Nvidia used a blog post to outlibe Intel's "Deep Learning benchmark mistakes".

Intel recently published some benchmarks to make three claims about deep learning performance with Knights Landing Xeon Phi processors:

Xeon Phi is 2.3x faster in training than GPUs
Xeon Phi offers 38% better scaling that GPUs across nodes
Xeon Phi delivers strong scaling to 128 nodes while GPUs do not

Accordign to Nvidia, Intel used Caffe AlexNet data that is 18 months old, comparing a system with four Maxwell GPUs to four Xeon Phi servers. "With the more recent implementation of Caffe AlexNet, Intel would have discovered that the same system with four Maxwell GPUs delivers 30% faster training time than four Xeon Phi servers," Nvidia said. "In fact, a system with four Pascal-based NVIDIA TITAN X GPUs trains 90% faster and a single NVIDIA DGX-1 is over 5x faster than four Xeon Phi servers," the company continued.

Intel is comparing Caffe GoogleNet training performance on 32 Xeon Phi servers to 32 servers from Oak Ridge National Laboratory’s Titan supercomputer. Titan uses four-year-old GPUs (Tesla K20X) and an interconnect technology inherited from the prior Jaguar supercomputer. Xeon Phi results were based on recent interconnect technology.

According to Nvidia, using more recent Maxwell GPUs and interconnect, Baidu has shown that their speech training workload scales almost linearly up to 128 GPUs.

"Scalability relies on the interconnect and architectural optimizations in the code as much as the underlying processor. GPUs are delivering great scaling for customers like Baidu," Nvidia claims.

Intel says that 128 Xeon Phi servers deliver 50x faster performance compared with a single Xeon Phi server, while no such scaling data exists for GPUs. But as Nvidia noted above, Baidu already published results showing near-linear scaling up to 128 GPUs.

According to Nvidia:

"For strong-scaling, we believe strong nodes are better than weak nodes. A single strong server with numerous powerful GPUs delivers superior performance than lots of weak nodes, each with one or two sockets of less-capable processors, like Xeon Phi. For example, a single DGX-1 system offers better strong-scaling performance than at least 21 Xeon Phi servers (DGX-1 is 5.3x faster than 4 Xeon Phi servers)"

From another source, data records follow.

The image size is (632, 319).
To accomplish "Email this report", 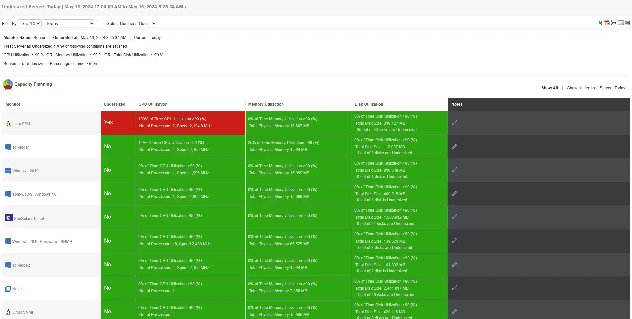I will click(621, 23).
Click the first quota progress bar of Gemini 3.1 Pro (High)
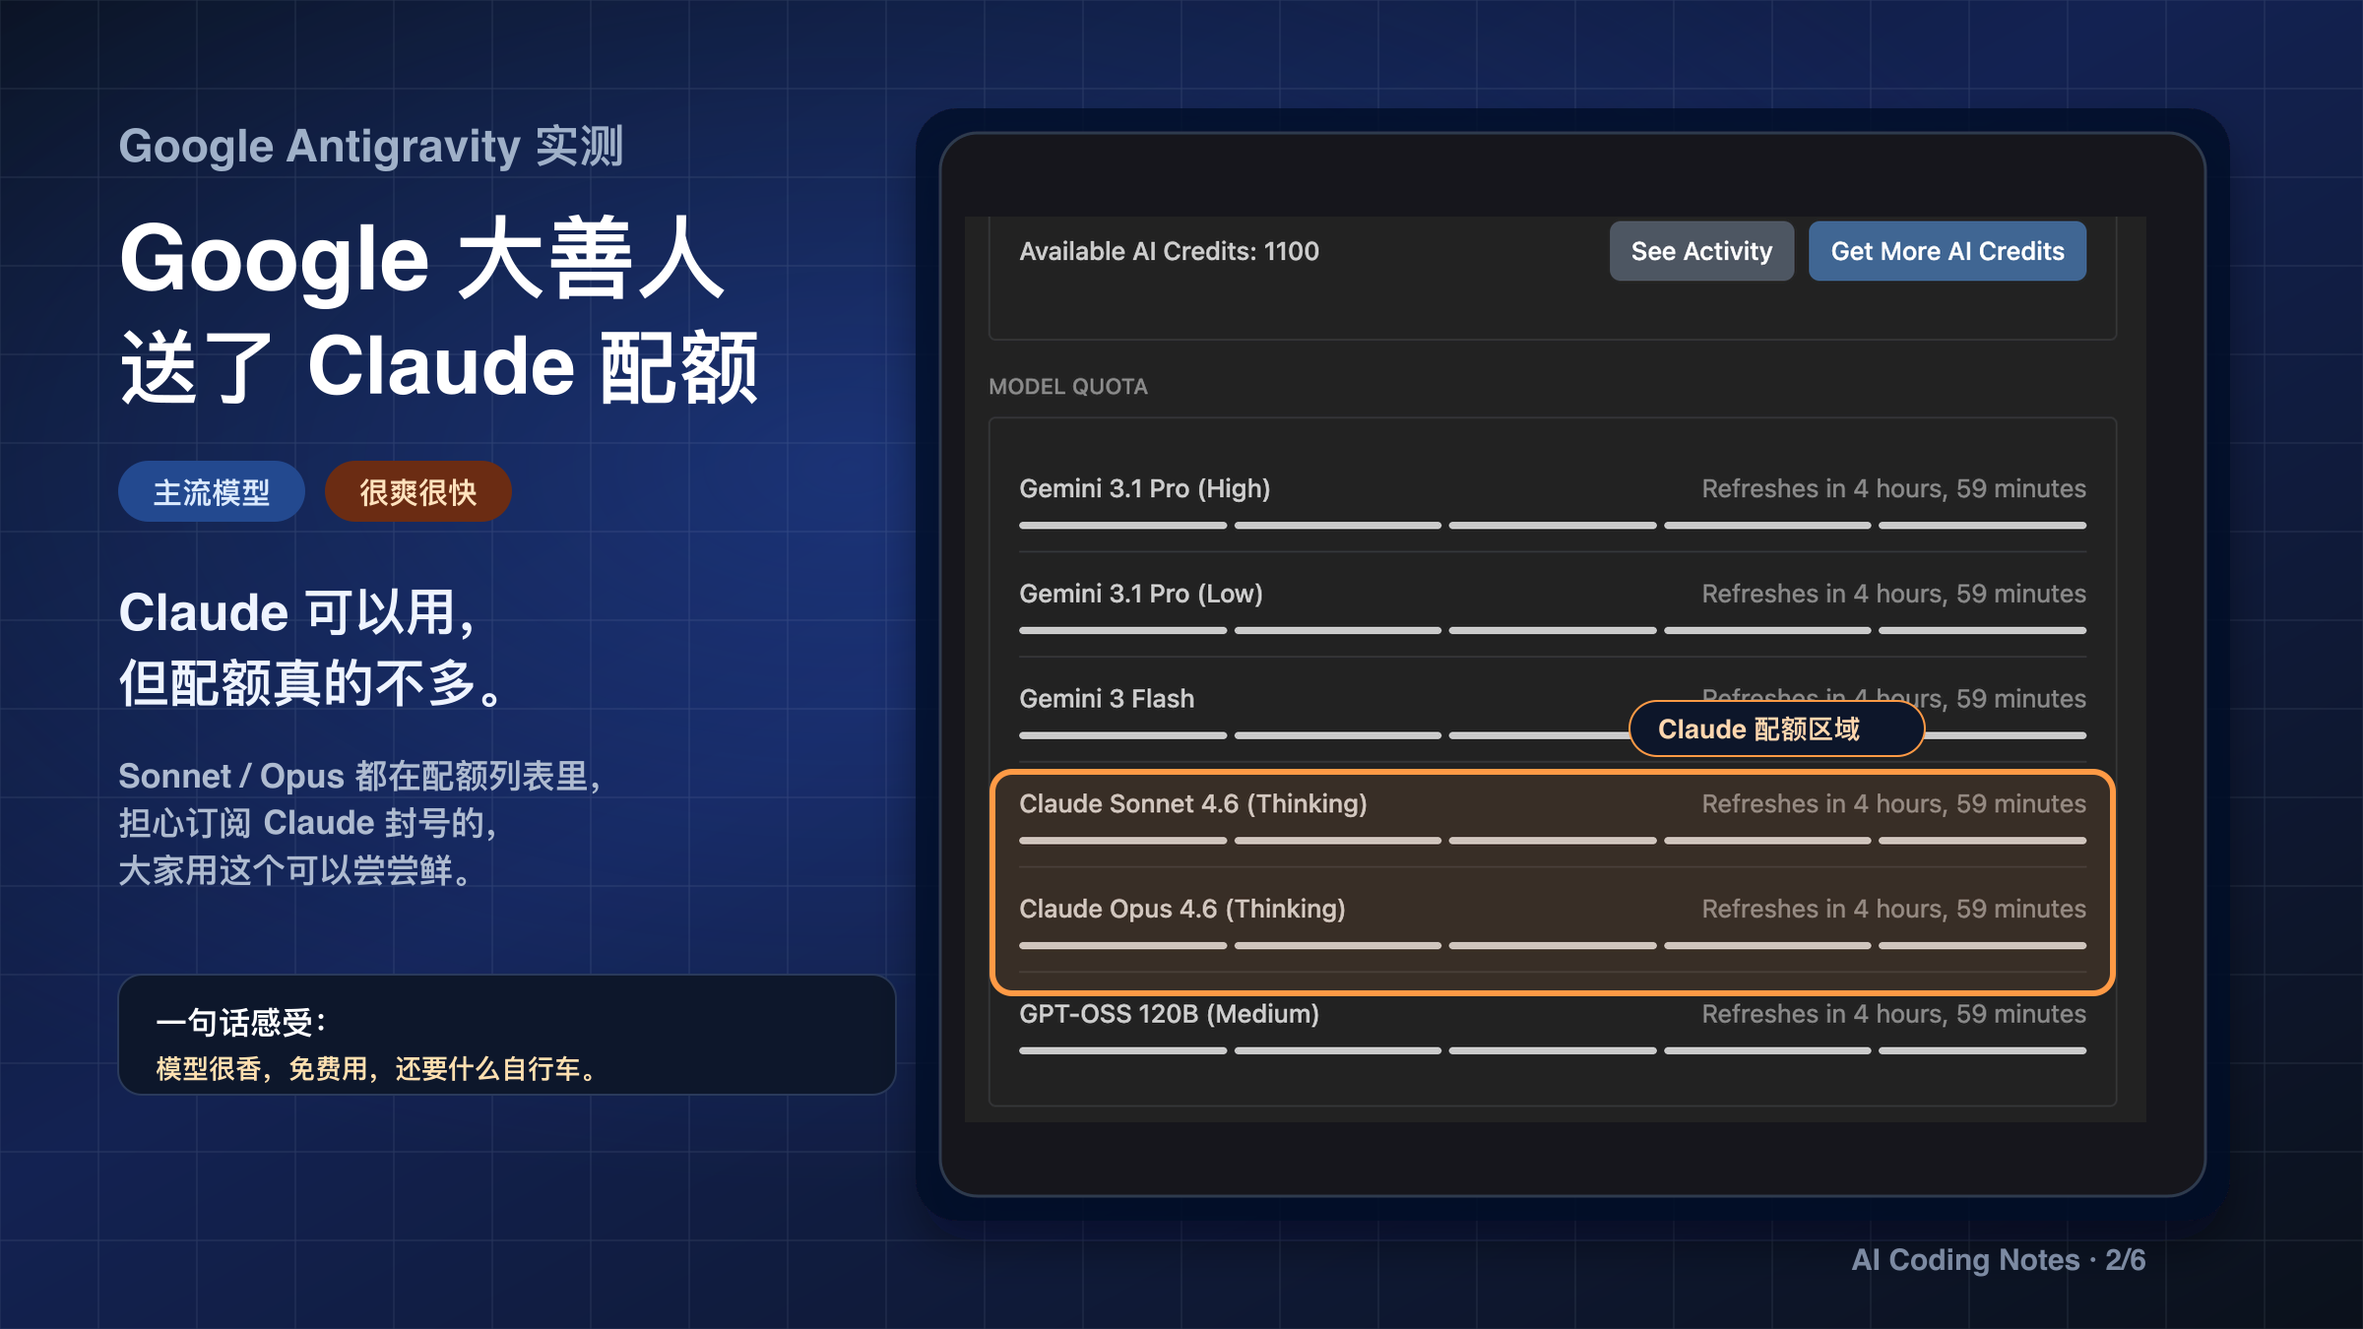Screen dimensions: 2363x1329 (x=1122, y=525)
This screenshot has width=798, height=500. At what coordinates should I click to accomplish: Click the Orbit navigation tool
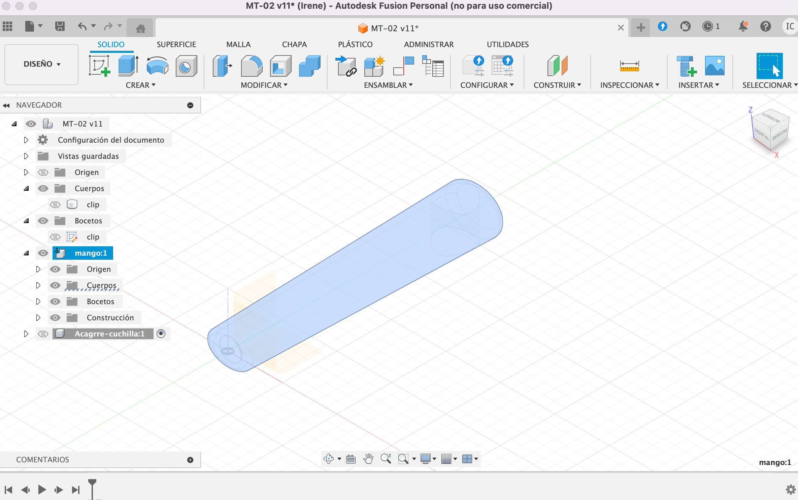(329, 459)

It is obvious that Nvidia and Intel have chosen different approaches in order to address the demands of deep learning apps.

Regarding the new Intel Knights Mill chip, scheduled for release in 2017, it will be 10nm chip.

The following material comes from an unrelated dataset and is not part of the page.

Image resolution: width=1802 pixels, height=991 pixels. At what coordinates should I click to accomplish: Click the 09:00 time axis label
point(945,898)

Among the features/design tweaks for the new processor, Intel is adding what they are calling "variable precision" support. What that fully entails isn’t clear, but the use of lower precision modes has been a major factor in the development and subsequent high performance of machine learning-focused processors, so it’s likely that this means that Intel is adding FP16 and possibly other lower-precision modes, something the current Knights Landing lacks.

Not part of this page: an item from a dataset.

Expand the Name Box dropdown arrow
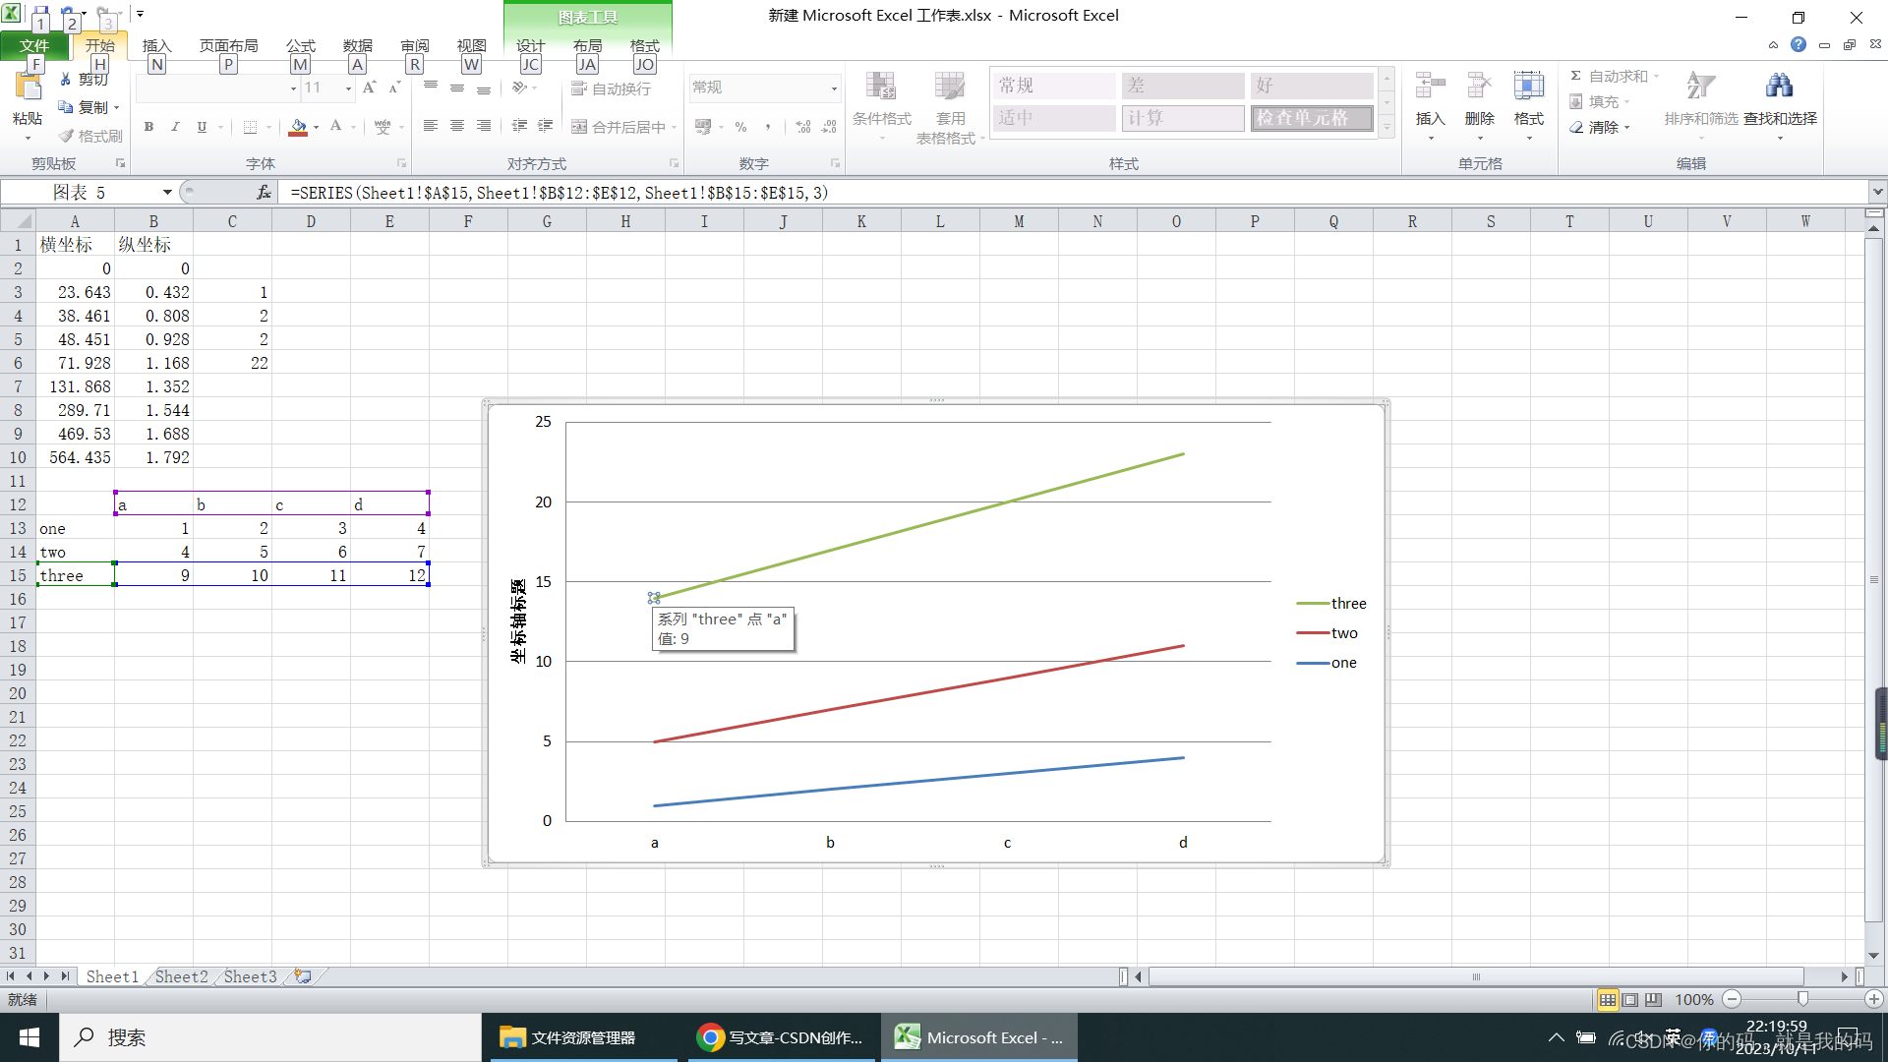 click(x=167, y=193)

Also on the feature list is improved scale-out performance. It’s not clear right now if this is some kind of fabric/interconnect change. But the ultimate goal is to make clusters of Xeon Phi processors perform better, which is an important factor in bringing down the training time of very large and complex datasets. Meanwhile there are also unspecified memory changes for Knights Mill, with Intel touting the chip’s "flexible, high capacity memory."